Thursday 9 April 2015

Saint Luke painting the Virgin, (Lukas-Madonna in German or Dutch)

Luke the Evangelist (Ancient Greek: Λουκᾶς, Loukás) is one of the Four Evangelists—the four authors of canonical Gospels of Jesus Christ. Luke was a native of the Hellenistic city of Antioch in Syria. The early church fathers ascribed to him authorship of both the Gospel according to Luke and the book of Acts of the Apostles, which originally formed a single literary work, referred to as Luke-Acts. Prominent figures in early Christianity such as Jerome and Eusebius later reaffirmed his authorship, although within scholarly circles, both secular and religious, discussions have taken place due to the lack of evidence as to the identity of the author of the works.

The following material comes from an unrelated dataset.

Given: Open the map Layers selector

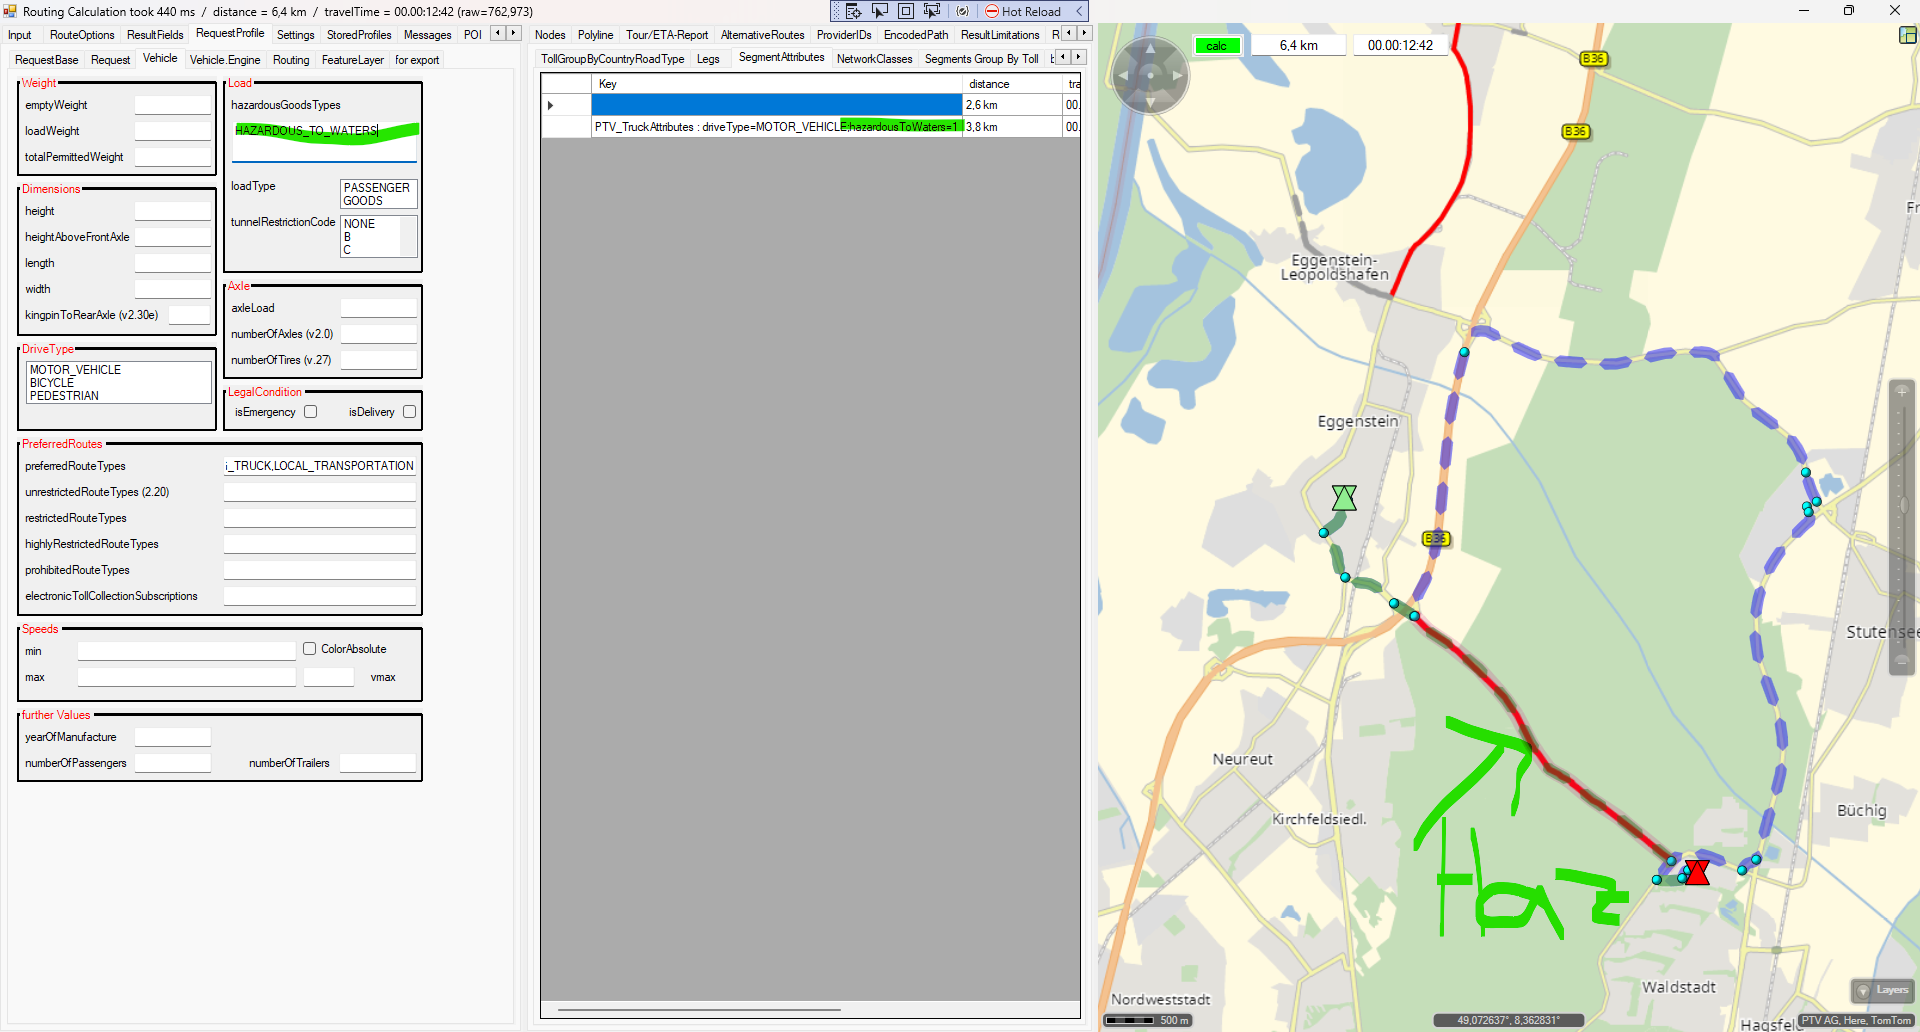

The New Testament mentions Luke briefly a few times, and the Pauline epistle to the Colossians refers to him as a doctor; thus he is thought to have been both a physician and a disciple of Paul. Christians since the faith's early years have regarded him as a saint. He is believed to have died a martyr, although accounts of the events do vary.

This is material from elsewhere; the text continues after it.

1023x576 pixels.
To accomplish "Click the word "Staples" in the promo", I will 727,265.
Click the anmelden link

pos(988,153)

The Roman Catholic Church and other major denominations venerate him as Saint Luke the Evangelist and as a patron saint of artists, physicians, surgeons, students and butchers; his feast day takes place on 18 October.


Luke the Evangelist


Saint Luke painting the Virgin, (Lukas-Madonna in German or Dutch), is a devotional subject in art showing Luke the Evangelist painting the Virgin Mary with the Child Jesus. Such paintings were often created during the Renaissance for chapels of Saint Luke in European churches, and frequently recalled the composition of the Salus Populi Romani, an icon based on the legend of Luke's portrait of Mary. Versions of the subject were sometimes painted as the masterpiece that many guilds required an artist to submit before receiving the title of master.

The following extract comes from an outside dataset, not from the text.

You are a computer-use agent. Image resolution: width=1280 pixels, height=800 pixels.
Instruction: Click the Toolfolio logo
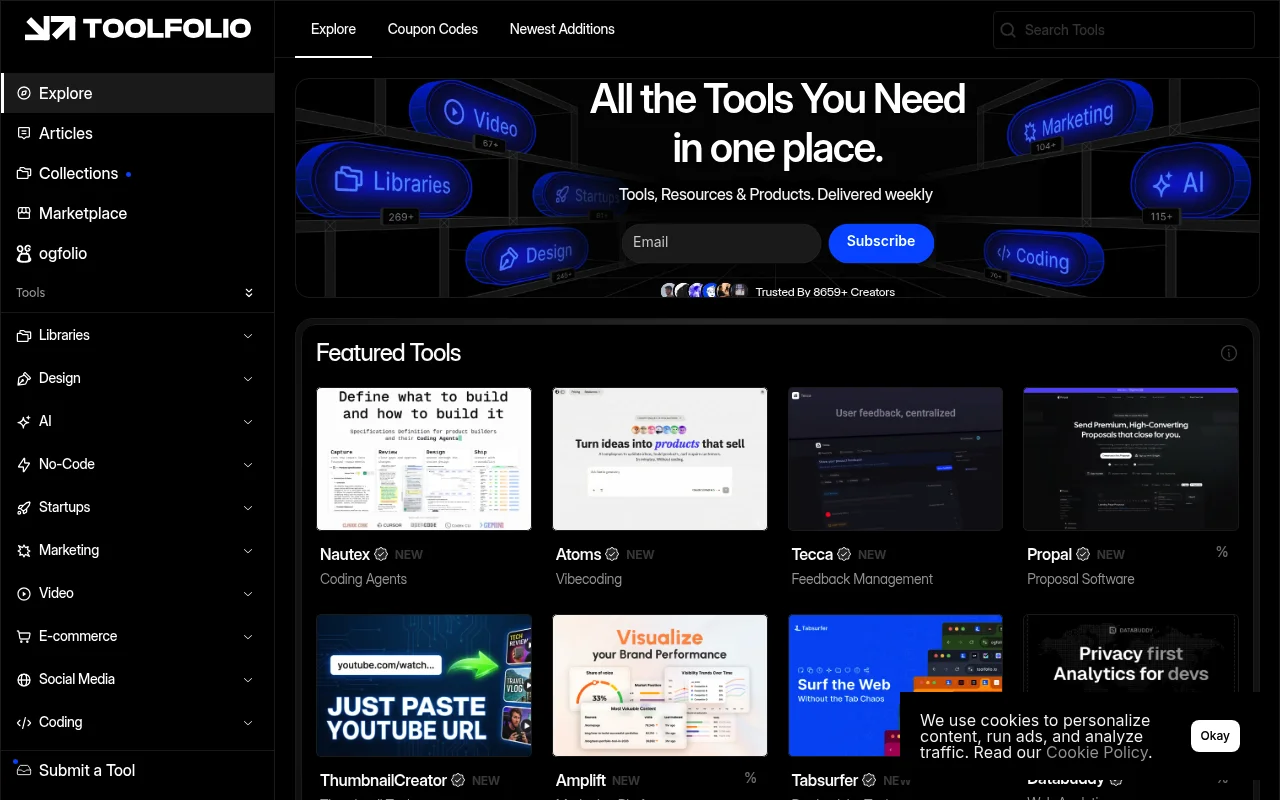137,28
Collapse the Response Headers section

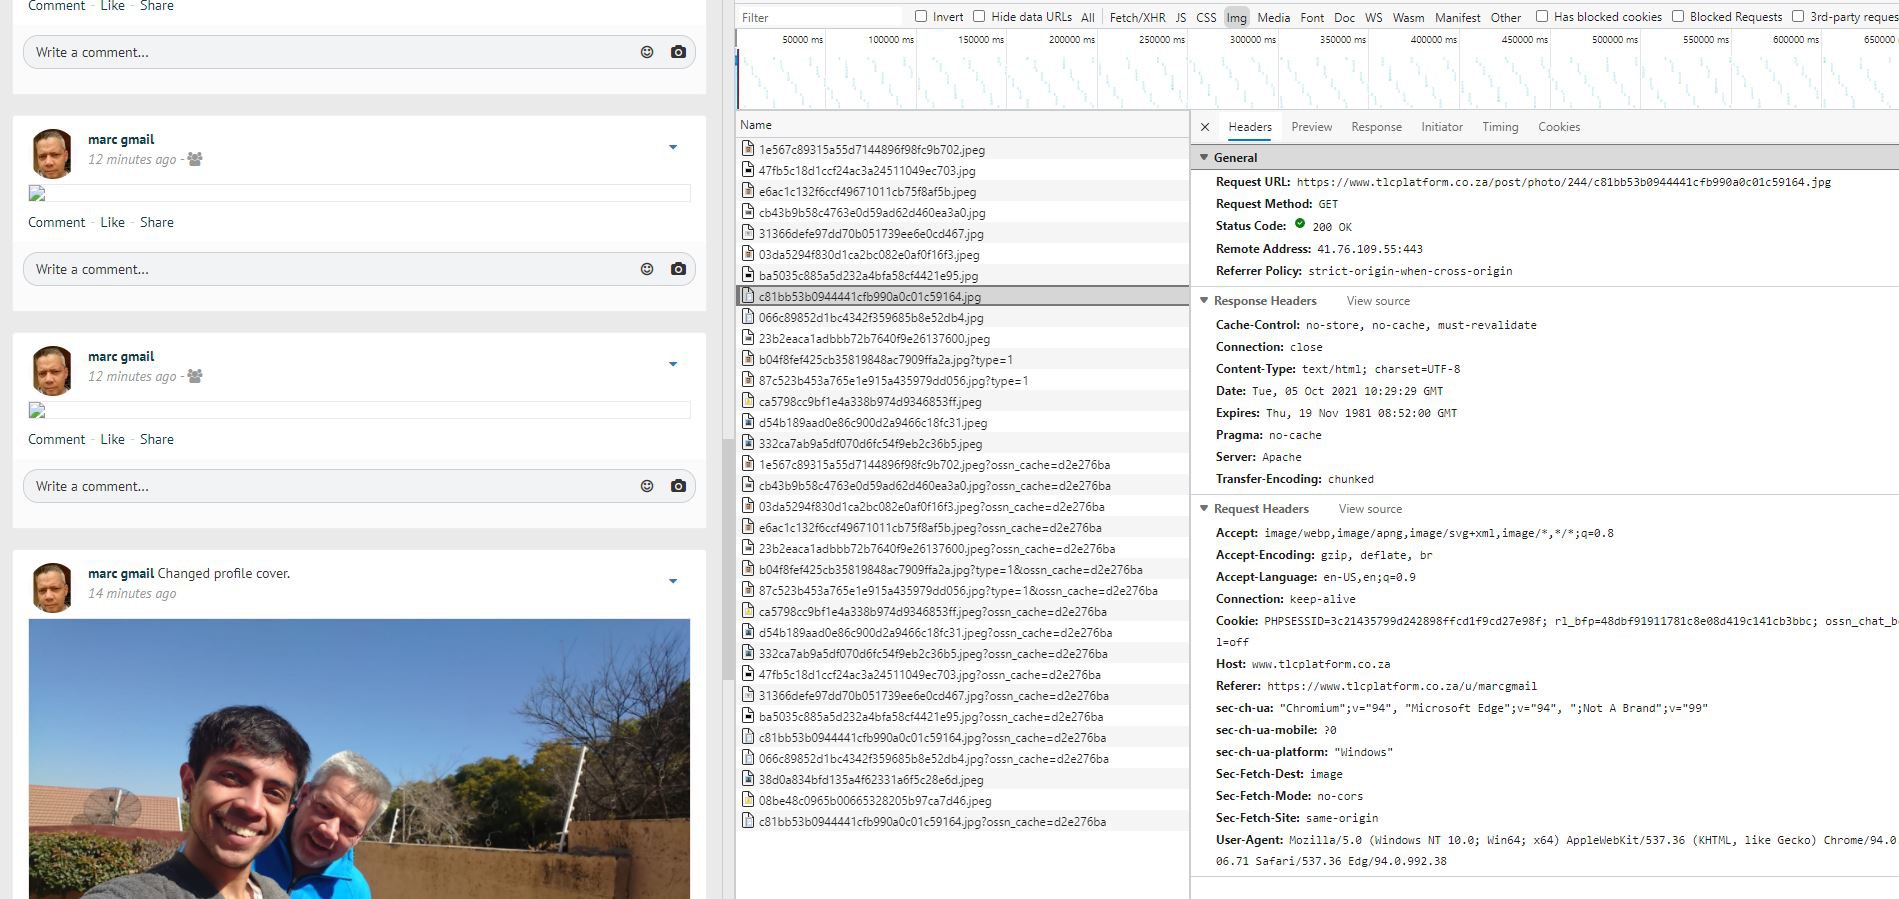(x=1205, y=301)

Though not included in the canonic pictorial of Mary's life, the scene became increasingly popular as Saint Luke gained his own devotional following as the patron saint of artists in general, and more specifically as patron saint of the Guild of Saint Luke, the most common name of local painters' guilds. The legend of Saint Luke as the author of the first Christian icons had been developed in Byzantium during the Iconoclastic controversies, as attested by 8th century sources. By the 11th century, a number of images started being attributed to his authorship and venerated as authentic portraits of Christ and the Virgin Mary. 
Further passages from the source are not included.